_WORK TO COMPLETE_
**1.** In the post about non-earthly communication, what kind of event had the panel debate in its program?
**2.** Say whether each statement agrees with the post about non-earthly communication. Answer yes or no, and quote the words of the post that decide it. (a) The writer of the post translated the panel debate's subject. (b) The post is concerned with communication among non-human animals on Earth. (c) The post was sent on a Tuesday.

_EXCERPT TO READ_
::::::
Non-earthly communication?

Daniel Pargman (Pargman who-is-at Tema.LiU.SE)
Tue, 14 Oct 1997 08:23:52 +0100

Hello

I hope I don't sound too unserious when I ask my question, but let me
assure you that my intentions are honest, I really do wonder about this
question...

Regard this as a thought experiment (and do not try this at home, kids :-)

In the program of a local (Swedish) Science Fiction conference
(http://www.bahnhof.se/~anglemar/EFSF/konfekt.html ), I found a panel
debate on the following subject:

>Non-human communication
>
>What could a different type of communication look like?
>What could for example communication with colours look like?
>Geometry? Odours?
(my translation)

Just to clarify, we are not talking about communication among non-human but
earthly animal here. We are talking about (radically) different beings who
have evolved under (radically) different conditions compared to what we
know from this planet. And we talk about a qualitative sort of
communication that goes beyond sign systems and into the symbolic domain.
::::::
_STUDY MATERIAL_
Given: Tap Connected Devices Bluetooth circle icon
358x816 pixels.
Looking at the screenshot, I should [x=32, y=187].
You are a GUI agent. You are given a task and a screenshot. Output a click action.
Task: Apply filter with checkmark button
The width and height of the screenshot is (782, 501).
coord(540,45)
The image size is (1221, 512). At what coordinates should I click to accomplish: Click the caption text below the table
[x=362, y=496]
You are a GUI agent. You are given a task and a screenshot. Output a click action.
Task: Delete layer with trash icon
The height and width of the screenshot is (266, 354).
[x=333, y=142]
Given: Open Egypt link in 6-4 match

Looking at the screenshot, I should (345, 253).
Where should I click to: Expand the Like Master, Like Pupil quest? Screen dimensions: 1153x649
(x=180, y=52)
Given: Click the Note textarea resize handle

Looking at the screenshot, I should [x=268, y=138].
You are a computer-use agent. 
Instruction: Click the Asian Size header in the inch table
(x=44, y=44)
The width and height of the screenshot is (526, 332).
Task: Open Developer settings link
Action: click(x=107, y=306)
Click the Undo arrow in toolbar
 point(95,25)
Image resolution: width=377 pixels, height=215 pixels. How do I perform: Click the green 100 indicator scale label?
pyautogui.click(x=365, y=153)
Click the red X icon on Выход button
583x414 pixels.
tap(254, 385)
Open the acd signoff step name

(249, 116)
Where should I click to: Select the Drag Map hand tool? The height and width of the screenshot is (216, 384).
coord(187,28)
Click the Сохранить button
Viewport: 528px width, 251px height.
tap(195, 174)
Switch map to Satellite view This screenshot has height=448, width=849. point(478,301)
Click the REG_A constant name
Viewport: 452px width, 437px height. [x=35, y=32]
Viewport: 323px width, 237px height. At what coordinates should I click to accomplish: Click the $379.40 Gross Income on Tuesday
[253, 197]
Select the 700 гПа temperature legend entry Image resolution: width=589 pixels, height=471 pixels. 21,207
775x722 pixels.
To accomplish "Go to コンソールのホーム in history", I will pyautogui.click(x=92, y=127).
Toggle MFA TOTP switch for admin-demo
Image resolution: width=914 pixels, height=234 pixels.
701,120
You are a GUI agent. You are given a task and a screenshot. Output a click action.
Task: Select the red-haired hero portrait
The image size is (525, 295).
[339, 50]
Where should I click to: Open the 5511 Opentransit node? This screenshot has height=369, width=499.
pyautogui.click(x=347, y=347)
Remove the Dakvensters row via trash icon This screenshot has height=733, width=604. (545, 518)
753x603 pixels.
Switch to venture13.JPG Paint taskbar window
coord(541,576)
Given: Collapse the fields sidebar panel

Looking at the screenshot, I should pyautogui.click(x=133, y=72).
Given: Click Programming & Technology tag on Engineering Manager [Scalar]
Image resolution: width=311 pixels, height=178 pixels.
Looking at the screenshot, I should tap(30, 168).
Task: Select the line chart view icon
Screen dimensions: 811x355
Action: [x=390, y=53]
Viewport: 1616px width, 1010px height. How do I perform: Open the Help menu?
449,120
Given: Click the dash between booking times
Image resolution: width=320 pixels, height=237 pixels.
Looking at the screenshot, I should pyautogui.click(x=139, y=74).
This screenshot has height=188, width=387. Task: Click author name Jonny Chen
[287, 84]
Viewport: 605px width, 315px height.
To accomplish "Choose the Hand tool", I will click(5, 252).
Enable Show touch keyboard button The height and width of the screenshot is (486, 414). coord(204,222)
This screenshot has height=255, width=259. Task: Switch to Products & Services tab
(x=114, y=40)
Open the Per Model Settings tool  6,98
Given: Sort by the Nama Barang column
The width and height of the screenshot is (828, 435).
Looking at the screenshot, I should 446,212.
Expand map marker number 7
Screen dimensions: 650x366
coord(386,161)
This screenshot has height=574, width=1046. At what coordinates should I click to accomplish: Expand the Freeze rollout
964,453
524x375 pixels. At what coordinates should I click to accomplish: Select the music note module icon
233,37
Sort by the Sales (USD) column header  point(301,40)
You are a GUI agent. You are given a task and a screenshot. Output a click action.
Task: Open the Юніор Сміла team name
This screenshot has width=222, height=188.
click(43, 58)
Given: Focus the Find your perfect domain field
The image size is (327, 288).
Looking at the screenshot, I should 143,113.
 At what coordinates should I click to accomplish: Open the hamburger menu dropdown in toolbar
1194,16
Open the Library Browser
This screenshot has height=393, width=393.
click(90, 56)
::::::
_ANSWERS PER TASK_
**1.** A local (Swedish) Science Fiction conference.

**2.**
(a) Yes: "(my translation)"
(b) No: "we are not talking about communication among non-human but earthly animal here"
(c) Yes: "Tue, 14 Oct 1997 08:23:52 +0100"